Recent events in our little post office made me think of a Postal version of To Tell the Truth. I guess we would have to exhume Kitty Carlisle and Peggy Cass (another professional celebrity panelist) to do this, which could be problematic, but here's how the game will go. We'll get Megan Brennan, our current titular Postmaster, retired PMG Pat Donahoe, and Amazon CEO Jeff Bezos - who doesn't have anything to do with the Postal Service but it sure seems like he does, to serve as contestants and then see if our distinguished panelists can figure out who the real Postmaster General of the United States is from among these three. Don't turn the channel - the answer isn't as obvious as it seems.
I include Pat Donahoe as one of the contestants because, judging from the way that Megan Brennan tenaciously clings to his misguided, boneheaded policies it seems like he's still in there running the organization, despite her vow to "keep mail relevant" and all that. And I threw Jeff Bezos into the mix because the obsequious urgency with which the USPS bends over backwards to make sure his Amazon packages get delivered and to the devil with everything else makes it look like he really could be the one calling the shots. Our panelists, in their various degrees of decay and mortification, are really going to have their work cut out for them.
My confusion over who the real PMG is began last Tuesday, when the Amazon shipment didn't show up on time. After we clocked in, the supervisor informed us that Amazon was not yet in the building, but she said that if they didn't make their 8 AM cutoff time we were just going to leave these packages for tomorrow. That sounded reasonable, everybody's got to play by the rules.
Guess what - As it turns out Amazon doesn't have a cutoff time! Amazon finally rolled in about 8:30, after most of us had already pulled down and were getting ready to hit the street. After some heated discussion around the telephone which probably included a good browbeating by some hot-shot upstairs, our supervisors instructed us to roll our parcel hampers back to their assigned places and punch onto 734 until the clerks finished throwing the Amazon.

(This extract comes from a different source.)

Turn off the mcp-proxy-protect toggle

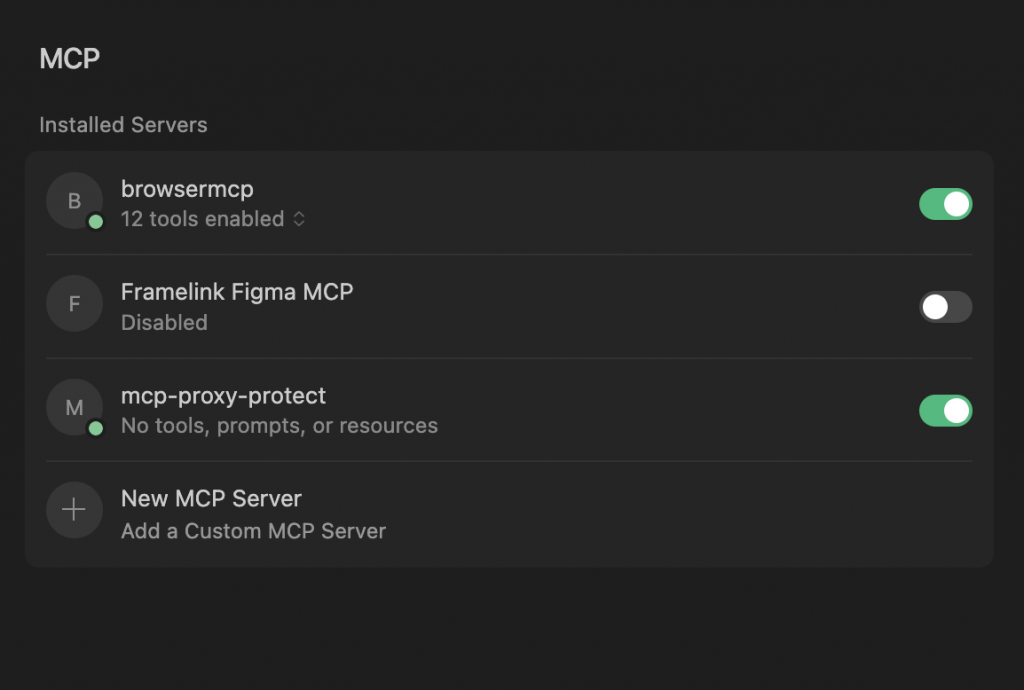click(945, 411)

Last year this time I don't think very many letter carriers would have been grumbling about this. At that time our organization was still emerging from a prolonged slump, and I think we were just happy to get business from wherever we could.
But over the course of the past year or so, it seems like Jeff Bezos has been wriggling his far reaching hands into the postal gears more and more, and it's starting to look now that our operations revolve exclusively around trying to keep him happy.

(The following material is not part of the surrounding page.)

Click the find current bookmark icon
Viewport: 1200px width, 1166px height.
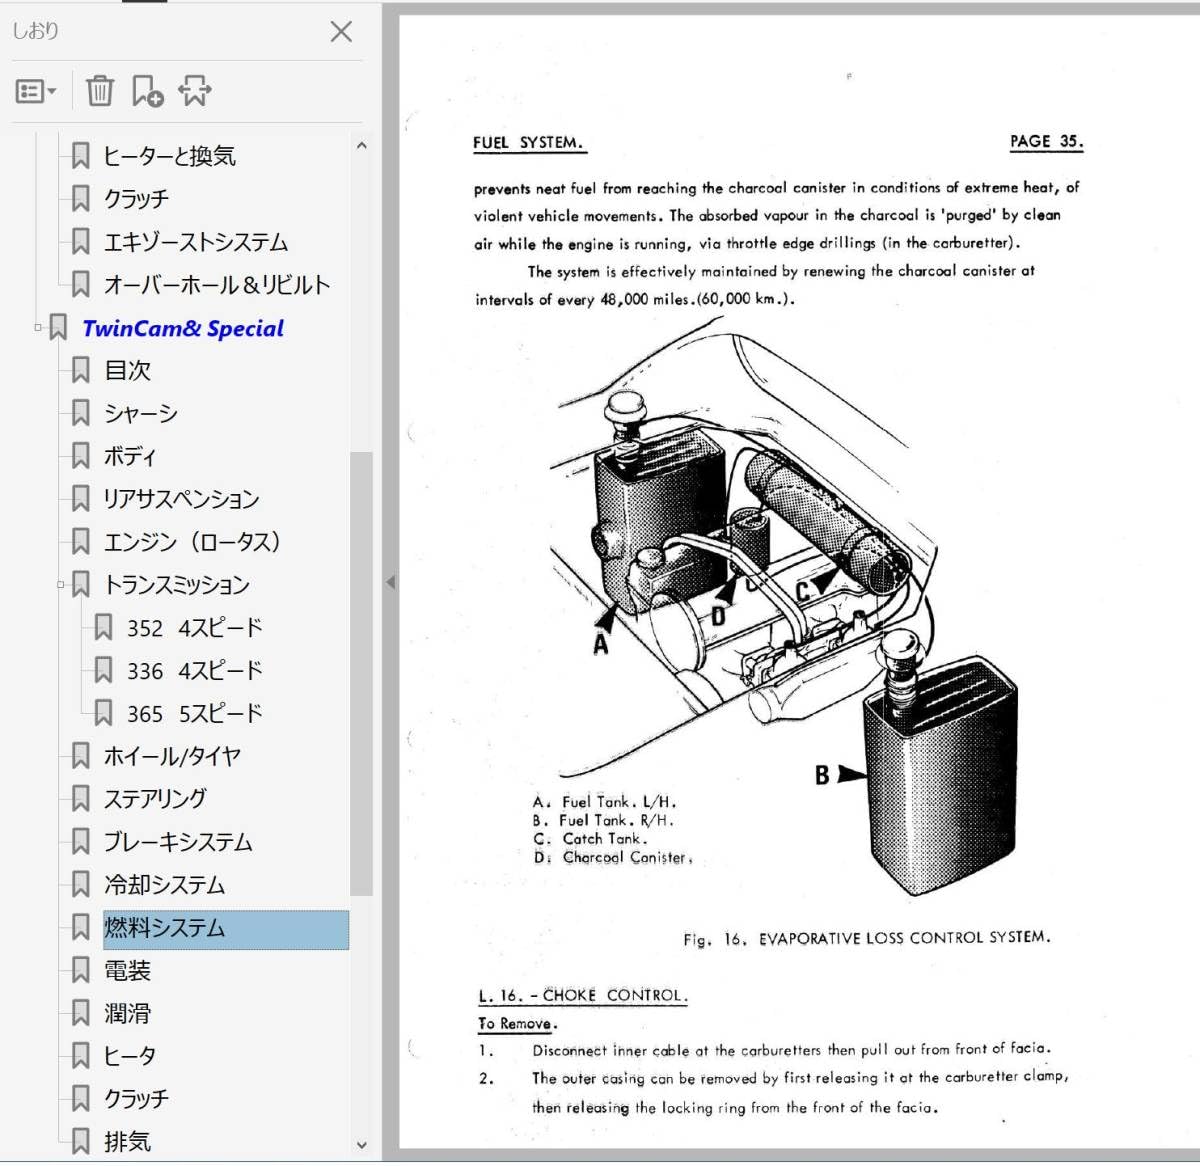click(195, 91)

I had thought that the road toward complete Amazon appeasement culminated when Bezos got Sunday as his private delivery day. But just like Hitler kept going after England and France gave him Czechoslovakia, apparently Jeff now expects that all postal operations will be subordinated to the plastic wrapped Amazon shipment on the back dock, no matter what time it drops in.
Last time I checked, first class mail still represented the biggest chunk of postal revenue. I have the Q2 report on my computer, and if I'm reading it right, first class mail is still about 43% of total revenue. On the other hand, total "Competitive" Mail (meaning revenue from parcels), is roughly 22 percent, and priority mail brings in about half of that. I can't even find Amazon as an individual line item on the report. The point I'm making is that even though the first class product has declined it is still our exclusive bread and butter, the one revenue source that we and nobody else has a right to. In spite of this, first class mail is now routinely delayed, and overnight delivery of local first class mail may be nothing more than a curious relic in the postal museum, right next to the Pony Express exhibit.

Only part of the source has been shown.